→ **What to work on**:
I need the lines below from the one with "Open Newcastle United team page" down to the one with "Screen dimensions: 1188x748" reproduced exactly, both ends included, and nothing else.

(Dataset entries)

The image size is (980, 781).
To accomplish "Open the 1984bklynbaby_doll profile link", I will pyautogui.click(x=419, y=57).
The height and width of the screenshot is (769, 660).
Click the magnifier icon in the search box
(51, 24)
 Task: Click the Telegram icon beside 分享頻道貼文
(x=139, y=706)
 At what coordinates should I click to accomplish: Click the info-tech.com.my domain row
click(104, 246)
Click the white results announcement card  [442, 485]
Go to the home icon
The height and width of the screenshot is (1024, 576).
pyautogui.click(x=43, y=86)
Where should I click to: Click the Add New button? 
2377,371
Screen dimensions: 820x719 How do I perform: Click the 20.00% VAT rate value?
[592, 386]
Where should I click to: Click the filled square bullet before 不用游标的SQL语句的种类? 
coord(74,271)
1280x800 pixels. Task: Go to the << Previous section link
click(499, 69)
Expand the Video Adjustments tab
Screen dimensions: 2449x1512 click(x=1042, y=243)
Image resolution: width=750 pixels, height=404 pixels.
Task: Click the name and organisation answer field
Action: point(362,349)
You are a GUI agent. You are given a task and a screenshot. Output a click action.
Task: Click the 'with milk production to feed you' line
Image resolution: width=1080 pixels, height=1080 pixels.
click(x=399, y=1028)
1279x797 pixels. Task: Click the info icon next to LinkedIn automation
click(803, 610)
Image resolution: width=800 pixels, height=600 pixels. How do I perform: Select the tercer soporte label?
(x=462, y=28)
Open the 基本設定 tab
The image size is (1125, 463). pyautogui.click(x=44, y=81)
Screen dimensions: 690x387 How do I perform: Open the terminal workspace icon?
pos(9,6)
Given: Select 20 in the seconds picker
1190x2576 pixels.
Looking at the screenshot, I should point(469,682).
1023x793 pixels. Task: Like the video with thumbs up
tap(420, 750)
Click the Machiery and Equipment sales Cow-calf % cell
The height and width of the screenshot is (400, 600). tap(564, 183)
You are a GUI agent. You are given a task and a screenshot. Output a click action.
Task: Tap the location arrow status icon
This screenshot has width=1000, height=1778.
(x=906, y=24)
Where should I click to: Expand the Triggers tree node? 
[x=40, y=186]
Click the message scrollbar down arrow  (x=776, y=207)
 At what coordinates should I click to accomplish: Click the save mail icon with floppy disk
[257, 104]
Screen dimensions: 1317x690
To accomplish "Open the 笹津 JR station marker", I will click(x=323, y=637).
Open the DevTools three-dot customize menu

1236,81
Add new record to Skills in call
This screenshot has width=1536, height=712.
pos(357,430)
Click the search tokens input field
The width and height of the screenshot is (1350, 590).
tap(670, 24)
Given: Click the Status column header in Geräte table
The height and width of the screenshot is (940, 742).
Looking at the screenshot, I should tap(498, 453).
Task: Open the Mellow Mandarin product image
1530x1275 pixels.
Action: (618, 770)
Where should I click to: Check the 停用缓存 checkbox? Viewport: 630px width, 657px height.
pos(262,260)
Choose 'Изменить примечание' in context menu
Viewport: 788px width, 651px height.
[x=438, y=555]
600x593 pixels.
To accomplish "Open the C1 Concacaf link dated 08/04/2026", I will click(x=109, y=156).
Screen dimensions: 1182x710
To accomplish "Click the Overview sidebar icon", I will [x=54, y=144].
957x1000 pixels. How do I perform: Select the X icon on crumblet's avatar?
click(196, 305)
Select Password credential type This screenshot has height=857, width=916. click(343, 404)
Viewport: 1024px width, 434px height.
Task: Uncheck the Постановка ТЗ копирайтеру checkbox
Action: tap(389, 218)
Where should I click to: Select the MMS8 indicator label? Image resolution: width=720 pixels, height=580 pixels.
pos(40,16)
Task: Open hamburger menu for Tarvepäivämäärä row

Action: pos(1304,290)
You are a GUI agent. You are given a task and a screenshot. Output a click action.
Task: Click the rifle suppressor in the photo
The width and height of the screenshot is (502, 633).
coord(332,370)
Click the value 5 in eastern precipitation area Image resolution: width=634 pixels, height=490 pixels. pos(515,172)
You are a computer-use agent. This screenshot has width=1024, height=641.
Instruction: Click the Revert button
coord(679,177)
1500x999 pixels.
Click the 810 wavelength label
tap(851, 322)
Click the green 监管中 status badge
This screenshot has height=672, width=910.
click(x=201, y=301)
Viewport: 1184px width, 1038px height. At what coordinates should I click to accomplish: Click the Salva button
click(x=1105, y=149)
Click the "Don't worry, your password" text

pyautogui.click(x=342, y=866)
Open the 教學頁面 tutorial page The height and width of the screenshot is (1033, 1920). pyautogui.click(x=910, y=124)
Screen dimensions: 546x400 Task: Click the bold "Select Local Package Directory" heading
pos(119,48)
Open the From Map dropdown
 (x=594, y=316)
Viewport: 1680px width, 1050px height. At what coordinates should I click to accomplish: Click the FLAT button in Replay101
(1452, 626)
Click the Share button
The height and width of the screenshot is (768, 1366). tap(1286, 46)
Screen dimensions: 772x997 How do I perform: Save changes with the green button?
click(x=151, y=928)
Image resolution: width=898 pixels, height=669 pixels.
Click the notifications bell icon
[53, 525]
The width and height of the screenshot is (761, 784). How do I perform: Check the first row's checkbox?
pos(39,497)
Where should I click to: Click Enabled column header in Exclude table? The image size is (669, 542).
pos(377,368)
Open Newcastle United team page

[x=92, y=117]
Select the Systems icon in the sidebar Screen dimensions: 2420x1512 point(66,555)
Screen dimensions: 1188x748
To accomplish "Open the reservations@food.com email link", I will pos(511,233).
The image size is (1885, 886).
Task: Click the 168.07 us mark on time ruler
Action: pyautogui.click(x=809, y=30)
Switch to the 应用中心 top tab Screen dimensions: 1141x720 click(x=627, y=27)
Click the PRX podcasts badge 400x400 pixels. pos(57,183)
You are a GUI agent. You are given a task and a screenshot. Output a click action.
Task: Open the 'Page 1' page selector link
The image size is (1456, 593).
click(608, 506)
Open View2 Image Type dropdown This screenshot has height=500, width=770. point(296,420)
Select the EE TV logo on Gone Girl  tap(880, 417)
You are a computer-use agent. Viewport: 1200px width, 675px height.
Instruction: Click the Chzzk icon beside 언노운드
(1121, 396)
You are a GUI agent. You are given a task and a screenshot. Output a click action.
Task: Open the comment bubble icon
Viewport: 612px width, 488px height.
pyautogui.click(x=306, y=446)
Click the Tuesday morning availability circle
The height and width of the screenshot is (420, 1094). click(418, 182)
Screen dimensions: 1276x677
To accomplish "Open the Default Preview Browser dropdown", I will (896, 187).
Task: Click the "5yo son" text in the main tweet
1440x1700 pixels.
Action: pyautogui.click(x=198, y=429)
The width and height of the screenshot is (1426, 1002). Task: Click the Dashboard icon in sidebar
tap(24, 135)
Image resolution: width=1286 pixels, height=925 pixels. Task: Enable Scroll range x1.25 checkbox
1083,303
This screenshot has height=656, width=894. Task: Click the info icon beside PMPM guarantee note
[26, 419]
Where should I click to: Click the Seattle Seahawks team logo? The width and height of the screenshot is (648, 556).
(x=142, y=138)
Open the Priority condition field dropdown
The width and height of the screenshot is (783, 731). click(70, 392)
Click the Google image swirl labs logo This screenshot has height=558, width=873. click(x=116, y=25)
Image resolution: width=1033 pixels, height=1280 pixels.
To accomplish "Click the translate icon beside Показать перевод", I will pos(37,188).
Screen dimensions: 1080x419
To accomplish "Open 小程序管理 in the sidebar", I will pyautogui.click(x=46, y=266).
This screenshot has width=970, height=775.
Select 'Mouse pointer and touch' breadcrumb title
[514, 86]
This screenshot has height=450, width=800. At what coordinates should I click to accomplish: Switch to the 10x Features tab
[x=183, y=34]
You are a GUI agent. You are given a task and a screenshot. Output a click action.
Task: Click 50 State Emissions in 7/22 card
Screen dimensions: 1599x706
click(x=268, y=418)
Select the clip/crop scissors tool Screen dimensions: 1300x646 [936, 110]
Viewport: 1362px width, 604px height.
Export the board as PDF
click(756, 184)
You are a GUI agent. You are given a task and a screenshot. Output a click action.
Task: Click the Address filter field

→ **Answer below**:
Open Newcastle United team page

[x=92, y=117]
Select the Systems icon in the sidebar Screen dimensions: 2420x1512 point(66,555)
Screen dimensions: 1188x748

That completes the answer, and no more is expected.